Leaving out every line before the one with "Click the HTML5 shield icon", write out the rest of the records below exactly.

*** Begin section ***

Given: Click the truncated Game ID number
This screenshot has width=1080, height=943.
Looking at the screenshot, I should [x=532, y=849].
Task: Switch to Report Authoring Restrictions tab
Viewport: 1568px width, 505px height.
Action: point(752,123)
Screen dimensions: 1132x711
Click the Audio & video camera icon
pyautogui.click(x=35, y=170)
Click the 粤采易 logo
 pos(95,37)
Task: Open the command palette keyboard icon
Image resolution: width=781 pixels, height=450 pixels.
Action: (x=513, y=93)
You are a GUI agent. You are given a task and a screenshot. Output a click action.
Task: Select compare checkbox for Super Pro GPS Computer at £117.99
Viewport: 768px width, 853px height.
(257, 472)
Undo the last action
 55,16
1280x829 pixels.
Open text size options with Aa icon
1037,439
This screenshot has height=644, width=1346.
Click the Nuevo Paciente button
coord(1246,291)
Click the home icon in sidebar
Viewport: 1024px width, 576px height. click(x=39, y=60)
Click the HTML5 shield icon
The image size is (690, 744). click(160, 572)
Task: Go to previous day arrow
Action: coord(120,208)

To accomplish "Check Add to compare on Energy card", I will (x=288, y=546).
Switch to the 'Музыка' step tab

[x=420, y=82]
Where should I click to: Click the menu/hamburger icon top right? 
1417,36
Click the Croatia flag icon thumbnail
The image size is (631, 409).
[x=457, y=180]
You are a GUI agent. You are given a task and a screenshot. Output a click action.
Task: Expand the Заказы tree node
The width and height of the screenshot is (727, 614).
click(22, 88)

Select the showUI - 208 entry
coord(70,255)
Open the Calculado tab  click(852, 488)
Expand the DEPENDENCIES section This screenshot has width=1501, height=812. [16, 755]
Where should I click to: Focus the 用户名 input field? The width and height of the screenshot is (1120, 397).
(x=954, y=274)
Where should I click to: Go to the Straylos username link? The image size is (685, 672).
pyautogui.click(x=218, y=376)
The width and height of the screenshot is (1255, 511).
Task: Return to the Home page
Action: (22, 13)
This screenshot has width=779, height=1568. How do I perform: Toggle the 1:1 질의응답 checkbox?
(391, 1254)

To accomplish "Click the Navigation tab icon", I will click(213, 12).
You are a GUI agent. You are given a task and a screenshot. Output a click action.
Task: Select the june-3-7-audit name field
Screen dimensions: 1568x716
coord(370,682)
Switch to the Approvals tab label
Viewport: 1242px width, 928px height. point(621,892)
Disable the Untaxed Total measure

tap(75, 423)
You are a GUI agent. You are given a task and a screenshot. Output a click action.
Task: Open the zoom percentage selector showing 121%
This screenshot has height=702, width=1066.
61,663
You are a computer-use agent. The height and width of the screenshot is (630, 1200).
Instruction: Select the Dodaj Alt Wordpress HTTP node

*** End section ***

_Solution to the problem_:
Click the HTML5 shield icon
The image size is (690, 744). click(160, 572)
Task: Go to previous day arrow
Action: coord(120,208)

To accomplish "Check Add to compare on Energy card", I will (x=288, y=546).
Switch to the 'Музыка' step tab

[x=420, y=82]
Where should I click to: Click the menu/hamburger icon top right? 
1417,36
Click the Croatia flag icon thumbnail
The image size is (631, 409).
[x=457, y=180]
You are a GUI agent. You are given a task and a screenshot. Output a click action.
Task: Expand the Заказы tree node
The width and height of the screenshot is (727, 614).
click(22, 88)

Select the showUI - 208 entry
coord(70,255)
Open the Calculado tab  click(852, 488)
Expand the DEPENDENCIES section This screenshot has width=1501, height=812. [16, 755]
Where should I click to: Focus the 用户名 input field? The width and height of the screenshot is (1120, 397).
(x=954, y=274)
Where should I click to: Go to the Straylos username link? The image size is (685, 672).
pyautogui.click(x=218, y=376)
The width and height of the screenshot is (1255, 511).
Task: Return to the Home page
Action: (22, 13)
This screenshot has width=779, height=1568. How do I perform: Toggle the 1:1 질의응답 checkbox?
(391, 1254)

To accomplish "Click the Navigation tab icon", I will click(213, 12).
You are a GUI agent. You are given a task and a screenshot. Output a click action.
Task: Select the june-3-7-audit name field
Screen dimensions: 1568x716
coord(370,682)
Switch to the Approvals tab label
Viewport: 1242px width, 928px height. point(621,892)
Disable the Untaxed Total measure

tap(75, 423)
You are a GUI agent. You are given a task and a screenshot. Output a click action.
Task: Open the zoom percentage selector showing 121%
This screenshot has height=702, width=1066.
61,663
You are a computer-use agent. The height and width of the screenshot is (630, 1200).
Instruction: Select the Dodaj Alt Wordpress HTTP node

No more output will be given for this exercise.